On se tue à l’expliquer à la dame qui nous reçoit,

elle hoche la tête sourit n’a pas l’air convaincu.

Pourtant ce boulot est un boulot est un boulot est un boulot

la majeure partie du temps on la passera

à faire des clics droits.

 

Merde pour les sceptiques.

Si vous existez vous êtes en vente quelque part au Monténégro.

Merde pour les rieurs.

Vous n’existez pas il y a tous ces sites russes qui vous filent de l’herpès.

 

Voilà ce que je voulais dire à propos de rouler des pelles :

à un certain stade de la fatigue sur les réseaux sociaux

tout prend une texture molle et cotonneuse

le bleu vire au marron

l’oiseau ne chante plus il

cherche une solution à des problèmes de transit.

Derrière son derrière chacun aimanté par sa propre lumière

chaque langue dans sa bouche

sûre de son droit

s’énerve comme autour d’une confiserie absente.

 

Disons que je ne parle ici que de l’instant exact où l’estomac est prêt à déborder

corps qui pèse des tonnes, mille cafetières dans le cerveau

tu scrolles tu scrolles encore

tu sais qu’il n’y a pas de rive en face

et que ça fait longtemps que tu devrais être au lit

tu sais aussi

qu’un cerveau en plein rendement

c’est la définition clinique d’une crise d’épilepsie –

mais pour l’instant les muscles extenseurs de l’index et du majeur

suffisent à ton bonheur

dans l’iconographie catholique ce sont les doigts qui bénissent

quel rapport sans déconner ? –

 

Les Russes sont derrière ça et ce n’est pas une hypothèse de travail 

les Russes et les Américains et l’ultragauche et moi qui te parle.

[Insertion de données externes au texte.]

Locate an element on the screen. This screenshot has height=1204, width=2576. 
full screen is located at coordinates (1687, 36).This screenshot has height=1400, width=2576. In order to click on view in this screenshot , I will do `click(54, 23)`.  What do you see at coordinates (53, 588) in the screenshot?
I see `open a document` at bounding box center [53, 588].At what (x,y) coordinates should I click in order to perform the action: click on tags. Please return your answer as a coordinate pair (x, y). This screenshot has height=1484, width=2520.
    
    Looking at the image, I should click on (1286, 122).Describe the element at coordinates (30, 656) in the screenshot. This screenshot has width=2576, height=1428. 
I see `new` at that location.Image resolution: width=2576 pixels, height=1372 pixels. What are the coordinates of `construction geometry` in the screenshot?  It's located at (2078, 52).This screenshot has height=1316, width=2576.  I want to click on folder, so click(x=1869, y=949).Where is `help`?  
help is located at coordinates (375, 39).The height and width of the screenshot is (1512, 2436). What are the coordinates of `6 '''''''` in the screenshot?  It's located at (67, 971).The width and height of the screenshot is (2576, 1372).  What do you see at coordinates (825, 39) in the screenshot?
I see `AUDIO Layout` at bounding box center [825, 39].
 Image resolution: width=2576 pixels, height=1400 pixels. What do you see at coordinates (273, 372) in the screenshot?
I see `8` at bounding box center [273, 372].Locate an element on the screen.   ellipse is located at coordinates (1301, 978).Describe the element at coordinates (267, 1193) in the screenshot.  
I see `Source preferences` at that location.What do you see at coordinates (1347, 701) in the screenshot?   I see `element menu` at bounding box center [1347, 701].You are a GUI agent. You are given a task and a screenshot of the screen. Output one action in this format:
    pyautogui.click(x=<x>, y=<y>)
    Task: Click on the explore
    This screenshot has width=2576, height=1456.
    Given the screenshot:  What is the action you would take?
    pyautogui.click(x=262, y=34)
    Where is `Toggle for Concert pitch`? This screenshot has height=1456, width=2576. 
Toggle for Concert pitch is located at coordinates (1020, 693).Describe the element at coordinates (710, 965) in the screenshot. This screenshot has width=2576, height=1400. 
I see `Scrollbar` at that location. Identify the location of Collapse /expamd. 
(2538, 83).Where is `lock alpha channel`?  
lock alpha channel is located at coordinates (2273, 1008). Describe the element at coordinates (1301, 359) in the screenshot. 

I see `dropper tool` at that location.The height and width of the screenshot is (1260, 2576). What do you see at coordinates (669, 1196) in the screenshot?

Dieu est un éléphant géant victime d’une courante démoniaque.

Nous, le côté beurré de la tartine.

Des sacs pour aspirateurs vendus en packs de 56

adaptés à aucun modèle sur le marché.

Désormais tout est permis – au gué !

Tout – sauf les Parisiens.

 

À caboter comme ça tu douterais que la géographie existe

tu te cognes toujours à la même évidence : toi

toi et ça :

que chaque cellule de ton corps quand elle se renouvelle

trouve sa place, sa juste place, à elle dévolue

que le travail de ces milliards de bouts de tissus quotidiens

aucun parte pas en couille façon free jazz –

une cellule d’œil dans le coude, bout de poignée d’amour à la place du biceps,

des fragments de scrotum sous la lèvre inférieure

les orteils aux tempes, un nerf sciatique entre les ventricules –

c’est peut-être ça le miracle

le miracle

le miracle.

Parfois tout simplement tu n’en reviens pas.

Ou alors,

ou alors

ou alors.

Le miracle – la manipulation ?

L’intelligence des tissus – la caméra embarquée ?

Le plan général qui t’échappe ?

La bonne vieille arme de guerre globulaire des familles ?

Qu’est-ce qui te prouve que tout ne va pas se désaccorder un beau matin ?

Tu marches dans la rue tout d’un coup ça craque.

Des cellules à toi partout sur le trottoir, la barrière du chantier, les affiches électorales.

Des bouts de code de toi en P2P

des atomes de carbone

portant souvenir de chaque sensation sédimentée

chaque mot lu dans chaque méthode assimilée

La terre est plate ce n’est pas une hypothèse de travail :

c’est notre dernier espace de liberté.

chaque estafilade avec une boîte de thon

chaque lacet de chaussure qui casse – au milieu :

tout le vide que tu contenais déjà – et l’air

éberlué des passants.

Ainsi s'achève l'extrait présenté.